▸ PROBLEM DETAILS: Please repeat each line of the data exactly, with nothing left out.

▸ SOURCE DATA:
++++

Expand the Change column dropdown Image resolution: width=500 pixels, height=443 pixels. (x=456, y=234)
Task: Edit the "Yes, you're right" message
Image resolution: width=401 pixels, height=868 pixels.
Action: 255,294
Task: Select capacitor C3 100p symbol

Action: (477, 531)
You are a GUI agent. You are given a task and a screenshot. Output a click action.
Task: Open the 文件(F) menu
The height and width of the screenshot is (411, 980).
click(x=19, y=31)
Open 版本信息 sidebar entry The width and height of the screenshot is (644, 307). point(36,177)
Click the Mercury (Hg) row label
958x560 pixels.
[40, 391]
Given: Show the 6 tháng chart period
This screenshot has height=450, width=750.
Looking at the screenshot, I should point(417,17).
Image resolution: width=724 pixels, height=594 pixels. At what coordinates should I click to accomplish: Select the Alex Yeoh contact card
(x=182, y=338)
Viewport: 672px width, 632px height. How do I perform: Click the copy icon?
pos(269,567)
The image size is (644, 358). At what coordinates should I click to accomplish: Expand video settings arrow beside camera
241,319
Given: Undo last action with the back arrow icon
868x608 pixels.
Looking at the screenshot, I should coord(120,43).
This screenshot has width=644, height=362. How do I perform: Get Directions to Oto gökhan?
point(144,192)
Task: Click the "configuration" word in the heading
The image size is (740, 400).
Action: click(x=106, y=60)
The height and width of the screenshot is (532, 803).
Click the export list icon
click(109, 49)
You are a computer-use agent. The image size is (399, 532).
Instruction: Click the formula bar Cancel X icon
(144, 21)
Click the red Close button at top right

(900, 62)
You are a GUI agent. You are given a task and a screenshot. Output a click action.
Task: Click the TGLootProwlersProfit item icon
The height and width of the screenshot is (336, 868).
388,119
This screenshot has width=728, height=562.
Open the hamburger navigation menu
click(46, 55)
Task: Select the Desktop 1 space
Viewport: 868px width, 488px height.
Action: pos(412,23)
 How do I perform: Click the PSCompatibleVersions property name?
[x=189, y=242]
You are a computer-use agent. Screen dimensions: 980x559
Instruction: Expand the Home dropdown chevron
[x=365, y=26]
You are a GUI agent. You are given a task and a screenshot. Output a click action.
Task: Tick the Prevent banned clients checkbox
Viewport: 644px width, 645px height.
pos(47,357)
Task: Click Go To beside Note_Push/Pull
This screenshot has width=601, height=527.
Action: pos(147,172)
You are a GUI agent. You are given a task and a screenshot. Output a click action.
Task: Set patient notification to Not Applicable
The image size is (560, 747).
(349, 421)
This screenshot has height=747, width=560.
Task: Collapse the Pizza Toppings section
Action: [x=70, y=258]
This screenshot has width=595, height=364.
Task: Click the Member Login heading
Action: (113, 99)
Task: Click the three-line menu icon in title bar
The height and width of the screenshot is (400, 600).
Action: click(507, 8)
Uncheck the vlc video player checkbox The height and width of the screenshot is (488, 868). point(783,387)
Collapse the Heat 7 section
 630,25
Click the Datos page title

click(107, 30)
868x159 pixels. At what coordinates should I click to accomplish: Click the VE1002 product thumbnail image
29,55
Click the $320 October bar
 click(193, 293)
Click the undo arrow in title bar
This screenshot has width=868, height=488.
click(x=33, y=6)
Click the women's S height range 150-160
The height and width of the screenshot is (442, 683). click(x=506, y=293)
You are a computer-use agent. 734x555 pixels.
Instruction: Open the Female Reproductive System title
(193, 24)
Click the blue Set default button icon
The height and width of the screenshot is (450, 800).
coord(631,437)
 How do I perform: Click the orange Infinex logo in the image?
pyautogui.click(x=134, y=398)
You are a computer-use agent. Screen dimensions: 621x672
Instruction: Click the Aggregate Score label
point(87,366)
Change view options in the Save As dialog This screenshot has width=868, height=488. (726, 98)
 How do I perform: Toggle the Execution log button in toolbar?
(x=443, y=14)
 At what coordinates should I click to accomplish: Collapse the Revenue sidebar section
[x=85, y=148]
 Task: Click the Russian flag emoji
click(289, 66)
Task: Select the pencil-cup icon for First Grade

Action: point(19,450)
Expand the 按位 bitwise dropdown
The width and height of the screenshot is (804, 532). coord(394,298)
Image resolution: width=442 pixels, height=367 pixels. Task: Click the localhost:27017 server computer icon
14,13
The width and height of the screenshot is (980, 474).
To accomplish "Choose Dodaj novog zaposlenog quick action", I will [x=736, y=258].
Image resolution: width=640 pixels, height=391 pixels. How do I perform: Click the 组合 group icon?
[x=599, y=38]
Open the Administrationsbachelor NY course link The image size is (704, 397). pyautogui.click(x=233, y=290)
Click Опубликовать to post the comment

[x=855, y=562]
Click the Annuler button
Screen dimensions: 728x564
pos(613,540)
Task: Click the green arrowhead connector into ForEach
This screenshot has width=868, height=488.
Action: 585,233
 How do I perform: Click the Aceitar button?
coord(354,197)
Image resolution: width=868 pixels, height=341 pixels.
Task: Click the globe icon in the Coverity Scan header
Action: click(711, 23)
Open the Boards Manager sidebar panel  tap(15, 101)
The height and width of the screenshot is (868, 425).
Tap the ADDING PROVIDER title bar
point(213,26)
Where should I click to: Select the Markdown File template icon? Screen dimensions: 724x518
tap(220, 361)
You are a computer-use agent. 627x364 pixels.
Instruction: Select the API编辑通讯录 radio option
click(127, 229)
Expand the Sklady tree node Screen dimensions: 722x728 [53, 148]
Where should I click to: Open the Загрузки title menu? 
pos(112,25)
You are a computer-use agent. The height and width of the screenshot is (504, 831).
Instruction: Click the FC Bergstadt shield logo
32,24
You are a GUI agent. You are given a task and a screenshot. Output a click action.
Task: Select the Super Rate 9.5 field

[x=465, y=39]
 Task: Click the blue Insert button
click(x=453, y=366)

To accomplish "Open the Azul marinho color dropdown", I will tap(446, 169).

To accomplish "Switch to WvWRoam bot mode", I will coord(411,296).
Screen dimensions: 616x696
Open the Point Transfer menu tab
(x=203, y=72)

++++

▸ REPLY TO THE TASK:
Expand the Change column dropdown Image resolution: width=500 pixels, height=443 pixels. (x=456, y=234)
Task: Edit the "Yes, you're right" message
Image resolution: width=401 pixels, height=868 pixels.
Action: 255,294
Task: Select capacitor C3 100p symbol

Action: (477, 531)
You are a GUI agent. You are given a task and a screenshot. Output a click action.
Task: Open the 文件(F) menu
The height and width of the screenshot is (411, 980).
click(x=19, y=31)
Open 版本信息 sidebar entry The width and height of the screenshot is (644, 307). point(36,177)
Click the Mercury (Hg) row label
958x560 pixels.
[40, 391]
Given: Show the 6 tháng chart period
This screenshot has height=450, width=750.
Looking at the screenshot, I should point(417,17).
Image resolution: width=724 pixels, height=594 pixels. At what coordinates should I click to accomplish: Select the Alex Yeoh contact card
(x=182, y=338)
Viewport: 672px width, 632px height. How do I perform: Click the copy icon?
pos(269,567)
The image size is (644, 358). At what coordinates should I click to accomplish: Expand video settings arrow beside camera
241,319
Given: Undo last action with the back arrow icon
868x608 pixels.
Looking at the screenshot, I should coord(120,43).
This screenshot has width=644, height=362. How do I perform: Get Directions to Oto gökhan?
point(144,192)
Task: Click the "configuration" word in the heading
The image size is (740, 400).
Action: click(x=106, y=60)
The height and width of the screenshot is (532, 803).
Click the export list icon
click(109, 49)
You are a computer-use agent. The image size is (399, 532).
Instruction: Click the formula bar Cancel X icon
(144, 21)
Click the red Close button at top right

(900, 62)
You are a GUI agent. You are given a task and a screenshot. Output a click action.
Task: Click the TGLootProwlersProfit item icon
The height and width of the screenshot is (336, 868).
388,119
This screenshot has width=728, height=562.
Open the hamburger navigation menu
click(46, 55)
Task: Select the Desktop 1 space
Viewport: 868px width, 488px height.
Action: pos(412,23)
 How do I perform: Click the PSCompatibleVersions property name?
[x=189, y=242]
You are a computer-use agent. Screen dimensions: 980x559
Instruction: Expand the Home dropdown chevron
[x=365, y=26]
You are a GUI agent. You are given a task and a screenshot. Output a click action.
Task: Tick the Prevent banned clients checkbox
Viewport: 644px width, 645px height.
pos(47,357)
Task: Click Go To beside Note_Push/Pull
This screenshot has width=601, height=527.
Action: pos(147,172)
You are a GUI agent. You are given a task and a screenshot. Output a click action.
Task: Set patient notification to Not Applicable
The image size is (560, 747).
(349, 421)
This screenshot has height=747, width=560.
Task: Collapse the Pizza Toppings section
Action: [x=70, y=258]
This screenshot has width=595, height=364.
Task: Click the Member Login heading
Action: (113, 99)
Task: Click the three-line menu icon in title bar
The height and width of the screenshot is (400, 600).
Action: click(507, 8)
Uncheck the vlc video player checkbox The height and width of the screenshot is (488, 868). point(783,387)
Collapse the Heat 7 section
 630,25
Click the Datos page title

click(107, 30)
868x159 pixels. At what coordinates should I click to accomplish: Click the VE1002 product thumbnail image
29,55
Click the $320 October bar
 click(193, 293)
Click the undo arrow in title bar
This screenshot has width=868, height=488.
click(x=33, y=6)
Click the women's S height range 150-160
The height and width of the screenshot is (442, 683). click(x=506, y=293)
You are a computer-use agent. 734x555 pixels.
Instruction: Open the Female Reproductive System title
(193, 24)
Click the blue Set default button icon
The height and width of the screenshot is (450, 800).
coord(631,437)
 How do I perform: Click the orange Infinex logo in the image?
pyautogui.click(x=134, y=398)
You are a computer-use agent. Screen dimensions: 621x672
Instruction: Click the Aggregate Score label
point(87,366)
Change view options in the Save As dialog This screenshot has width=868, height=488. (726, 98)
 How do I perform: Toggle the Execution log button in toolbar?
(x=443, y=14)
 At what coordinates should I click to accomplish: Collapse the Revenue sidebar section
[x=85, y=148]
 Task: Click the Russian flag emoji
click(289, 66)
Task: Select the pencil-cup icon for First Grade

Action: point(19,450)
Expand the 按位 bitwise dropdown
The width and height of the screenshot is (804, 532). coord(394,298)
Image resolution: width=442 pixels, height=367 pixels. Task: Click the localhost:27017 server computer icon
14,13
The width and height of the screenshot is (980, 474).
To accomplish "Choose Dodaj novog zaposlenog quick action", I will [x=736, y=258].
Image resolution: width=640 pixels, height=391 pixels. How do I perform: Click the 组合 group icon?
[x=599, y=38]
Open the Administrationsbachelor NY course link The image size is (704, 397). pyautogui.click(x=233, y=290)
Click Опубликовать to post the comment

[x=855, y=562]
Click the Annuler button
Screen dimensions: 728x564
pos(613,540)
Task: Click the green arrowhead connector into ForEach
This screenshot has width=868, height=488.
Action: 585,233
 How do I perform: Click the Aceitar button?
coord(354,197)
Image resolution: width=868 pixels, height=341 pixels.
Task: Click the globe icon in the Coverity Scan header
Action: click(711, 23)
Open the Boards Manager sidebar panel  tap(15, 101)
The height and width of the screenshot is (868, 425).
Tap the ADDING PROVIDER title bar
point(213,26)
Where should I click to: Select the Markdown File template icon? Screen dimensions: 724x518
tap(220, 361)
You are a computer-use agent. 627x364 pixels.
Instruction: Select the API编辑通讯录 radio option
click(127, 229)
Expand the Sklady tree node Screen dimensions: 722x728 [53, 148]
Where should I click to: Open the Загрузки title menu? 
pos(112,25)
You are a computer-use agent. The height and width of the screenshot is (504, 831).
Instruction: Click the FC Bergstadt shield logo
32,24
You are a GUI agent. You are given a task and a screenshot. Output a click action.
Task: Select the Super Rate 9.5 field

[x=465, y=39]
 Task: Click the blue Insert button
click(x=453, y=366)

To accomplish "Open the Azul marinho color dropdown", I will tap(446, 169).

To accomplish "Switch to WvWRoam bot mode", I will coord(411,296).
Screen dimensions: 616x696
Open the Point Transfer menu tab
(x=203, y=72)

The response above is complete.